— 課題 —
下に載せるトレジャー・ファクトリー社長インタビューの文章について、最後の文の後から続きを書くこと。

— 提示文 —
########

「100カ国以上の海外展開を目指す」株式会社トレジャー・ファクトリー 野坂英吾 社長の今後の展望(第4話)

全国に200店舗以上展開する総合リユースショップ「トレジャーファクトリー」を運営する株式会社トレジャー・ファクトリー。2007年、東証マザーズ上場。2022年、東証一部から東証プライムに市場変更。タイや台湾にも店舗を持つ。同社代表取締役社長 野坂 英吾氏に起業家の素養、海外展開のポイントなどについてDIMENSIONビジネスプロデューサーの巻口賢司が聞いた。(全4話)

事業展開で重要なのは「任せられる人がいるか」。

ーーマザーズに上場した2007年頃には2業態ほどだった御社の事業ですが、現在は12業態まで拡大され、2014年にはタイへ、そして2020年には台湾への進出を果たしており、タイ事業においては既に単年度黒字化を達成されております。上場以降、事業の多角化およびグローバル化に積極的に取り組まれてきた野坂社長のお考えとして、事業展開を検討する際の着眼点は何でしょうか。

1つは外部環境を踏まえた上で、どのタイミングで行動するかということが重要です。

さらに大事なのは、この人に任せれば、事業を着実に成長させることができると思える人材がいるかどうかです。
本来は、創業3年目で海外展開をしたかったのですが、地盤がない中では、人材や事業が分散してしまうと考えました。

そのため、会社が新規事業に踏み出すための基盤が整い、信頼できる人材も見つかり、海外展開を始めたのは、創業20年目になってからのことでした。

起業家としては、やりたいことが先行し、何も整っていない中で色々なことをして広がっていってしまう方もいらっしゃるかもしれません。

どの人材に、何を、どのように任せるのか、全てが重要です。自分でできればそれに越したことはないですが、なかなかそうはいかないので、“任せられる人”が最も重要だと感じます。

 

ーーどういった観点で「この人に任せられる」と判断されるのですか。

やっていく事業や取り組みによって、難易度は多少異なります。

例えば海外の展開をスタートするという場合には、困難なことにぶつかるのは目に見えています。その困難にぶつかった時に、それを創意工夫しながら乗り越えていける人なのか、それともぶつかって潰れてしまうのか、そこを見ています。

ーー最近、多くの方がグローバル進出を目指していますが、野坂社長が最初の海外展開先としてタイを選ばれた理由や背景について教えていただけますか。

タイを選んだ理由は、我々の強みを最大限に発揮できると考えたからです。

店舗を出店する際には、家賃相場、働く人々、顧客のニーズなどを考慮に入れて計画を進める必要があります。その中で、国内で展開している事業から派生する形で、我々の強みを最も発揮できそうな場所、環境を考えた結果、タイのバンコクが最適だと判断しました。

スタート直後は、主に日本人の駐在員からの買い取りで事業が支えられましたが、タイの方々からの認知と信頼が増えるにつれ、現地の方々からの買い取りも増え、現在では現地の方々による買い取り比率の方が上回っています。

 

ーー野坂社長の今後の海外展開についてお教えください。

中長期的な目標として徐々に展開していくつもりですが、世界には約200カ国ありますので、少なくともその半分の100カ国には展開したいと考えています。

########

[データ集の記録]
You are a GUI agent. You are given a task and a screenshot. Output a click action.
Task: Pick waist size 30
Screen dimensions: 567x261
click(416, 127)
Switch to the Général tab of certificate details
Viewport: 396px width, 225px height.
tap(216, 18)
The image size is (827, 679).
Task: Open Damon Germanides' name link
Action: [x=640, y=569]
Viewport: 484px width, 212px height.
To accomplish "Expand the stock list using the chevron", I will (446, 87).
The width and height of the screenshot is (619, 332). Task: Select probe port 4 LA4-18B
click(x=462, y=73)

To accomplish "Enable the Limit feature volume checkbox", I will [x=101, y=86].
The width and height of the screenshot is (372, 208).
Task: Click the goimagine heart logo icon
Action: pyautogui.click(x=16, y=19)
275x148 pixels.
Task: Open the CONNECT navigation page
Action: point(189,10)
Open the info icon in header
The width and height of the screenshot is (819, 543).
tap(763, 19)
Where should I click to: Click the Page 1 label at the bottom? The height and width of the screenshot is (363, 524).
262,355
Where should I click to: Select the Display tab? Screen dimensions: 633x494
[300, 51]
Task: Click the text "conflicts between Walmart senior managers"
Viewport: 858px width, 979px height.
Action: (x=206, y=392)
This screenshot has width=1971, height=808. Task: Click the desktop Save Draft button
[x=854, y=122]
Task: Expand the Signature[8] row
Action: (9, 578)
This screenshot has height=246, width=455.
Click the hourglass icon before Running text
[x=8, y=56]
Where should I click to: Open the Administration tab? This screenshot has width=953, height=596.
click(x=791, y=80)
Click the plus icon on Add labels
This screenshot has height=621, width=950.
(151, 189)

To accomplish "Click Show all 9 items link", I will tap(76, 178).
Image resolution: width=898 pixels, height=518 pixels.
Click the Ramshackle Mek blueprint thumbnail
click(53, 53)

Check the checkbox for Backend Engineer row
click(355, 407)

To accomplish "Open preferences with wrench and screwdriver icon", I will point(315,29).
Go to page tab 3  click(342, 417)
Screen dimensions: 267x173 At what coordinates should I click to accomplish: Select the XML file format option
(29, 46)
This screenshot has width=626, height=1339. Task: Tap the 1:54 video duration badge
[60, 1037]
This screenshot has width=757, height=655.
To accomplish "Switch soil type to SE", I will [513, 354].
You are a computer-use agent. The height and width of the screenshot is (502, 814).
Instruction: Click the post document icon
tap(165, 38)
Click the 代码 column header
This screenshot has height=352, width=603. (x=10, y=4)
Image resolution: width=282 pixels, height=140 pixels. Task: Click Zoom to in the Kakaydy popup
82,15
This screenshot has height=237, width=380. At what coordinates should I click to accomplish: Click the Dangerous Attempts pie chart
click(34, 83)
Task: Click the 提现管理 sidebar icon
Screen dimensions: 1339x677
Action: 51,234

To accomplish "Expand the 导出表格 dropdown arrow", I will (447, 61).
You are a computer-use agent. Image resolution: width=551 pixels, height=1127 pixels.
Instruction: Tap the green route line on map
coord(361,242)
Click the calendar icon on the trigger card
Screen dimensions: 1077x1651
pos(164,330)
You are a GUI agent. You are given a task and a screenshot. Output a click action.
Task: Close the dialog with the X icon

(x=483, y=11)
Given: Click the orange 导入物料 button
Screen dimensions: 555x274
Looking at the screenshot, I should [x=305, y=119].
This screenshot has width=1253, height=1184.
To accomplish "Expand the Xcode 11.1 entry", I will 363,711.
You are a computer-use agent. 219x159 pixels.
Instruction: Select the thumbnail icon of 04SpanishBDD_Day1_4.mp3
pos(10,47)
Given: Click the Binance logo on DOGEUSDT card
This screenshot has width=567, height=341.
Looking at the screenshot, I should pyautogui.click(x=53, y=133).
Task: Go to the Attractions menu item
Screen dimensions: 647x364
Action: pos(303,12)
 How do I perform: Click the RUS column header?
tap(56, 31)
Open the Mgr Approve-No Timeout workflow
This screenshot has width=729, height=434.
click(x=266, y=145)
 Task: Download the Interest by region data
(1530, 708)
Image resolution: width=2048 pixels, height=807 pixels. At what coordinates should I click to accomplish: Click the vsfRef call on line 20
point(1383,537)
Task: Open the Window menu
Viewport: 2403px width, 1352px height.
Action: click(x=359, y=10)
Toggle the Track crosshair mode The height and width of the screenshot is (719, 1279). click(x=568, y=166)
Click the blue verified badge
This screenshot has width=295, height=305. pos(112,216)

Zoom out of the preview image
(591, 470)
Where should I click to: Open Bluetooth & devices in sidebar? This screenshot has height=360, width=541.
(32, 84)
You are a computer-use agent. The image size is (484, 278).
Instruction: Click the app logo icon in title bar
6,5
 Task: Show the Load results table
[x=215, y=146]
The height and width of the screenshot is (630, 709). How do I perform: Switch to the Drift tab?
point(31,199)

########

— 解答 —
 

ーー200以上の店舗を拡大されていますが、どのようにして全ての店舗の業績を伸ばしているのでしょうか?

上手くいっている店舗というのは、気付きに厚みがあると思います。
社員が新たに店長に就任する際、私が常に強調するのは「店の中心部を重視するのはもちろん、その店の四隅にもこだわること」です。

レジ前のメインスポットは、従業員全員がよく見ており、力を入れていますが、店の四隅に目を向けることは少ないです。しかし、四隅が乱れると次第に中心も乱れてしまいます。そのため、四隅の管理をしっかりと行うことで、それを防ぐことができます。

事業も同様で、伸びているところをさらに伸ばすことも重要ですが、うまくいっていない場所を管理できる人材が増えると、企業全体が厚みを増し、良い部分をさらに伸ばすことが可能になります。そのため、困難な部分を改善できる人材の育成にも注力しています。

M&A成功の鍵は「いきなり何かを変えようとしないこと」

ーー御社は経営戦略の方針の一つにリユース事業とシナジーのある企業の積極的なM&Aによる成長を掲げ、これまで多様な企業の買収・統合をされてきました。M&Aを成功させるために心がけていることは何でしょうか。

M&Aを成功させるために重要なのは、いきなり何かを変えようとしないということです。

「ここがダメ、あれがダメ。だからこうして下さい」と伝えても「わかりました」とはなりませんよね。

グループに加わってくれる企業独自の強み、弱み、課題などの特徴を理解しながら、それぞれの良い部分の素晴らしさを伝えていくことが大切です。

また、組織としての課題を正確に理解し、共有することも重要です。変化が必要な場合でも、ただ単に「変えます」と伝えるのではなく、なぜ変えるのか、変えた後にどのような状況が待っているのかを丁寧に説明することを心掛けています。

企業と企業が一緒になっていくという意味では、大切なのはそこで働いている人達ですので、一体感を持つことが重要です。

また、目指す成果を出すためには、チーム全体のマインドが一体化し、風土や文化が統一されることが必要です。その結果、組織はより強固になり、人々とのつながりも深まりますので、この点には特にこだわっています。

また、M&Aは迎え入れて終わりではなく、当然そこからがスタートになります。M&A後の統合では、単に新たな企業を迎え入れるのではなく、その後の取り組みを見据え、1+1が2以上になるようなビジョンを描きます。

新品とリユースの間の境界が無くなってきている

ーー先ほど100カ国以上を目指すというお話が出ましたが、今後のチャレンジとその想いに至ったプロセスについて詳しくお話しいただけますか。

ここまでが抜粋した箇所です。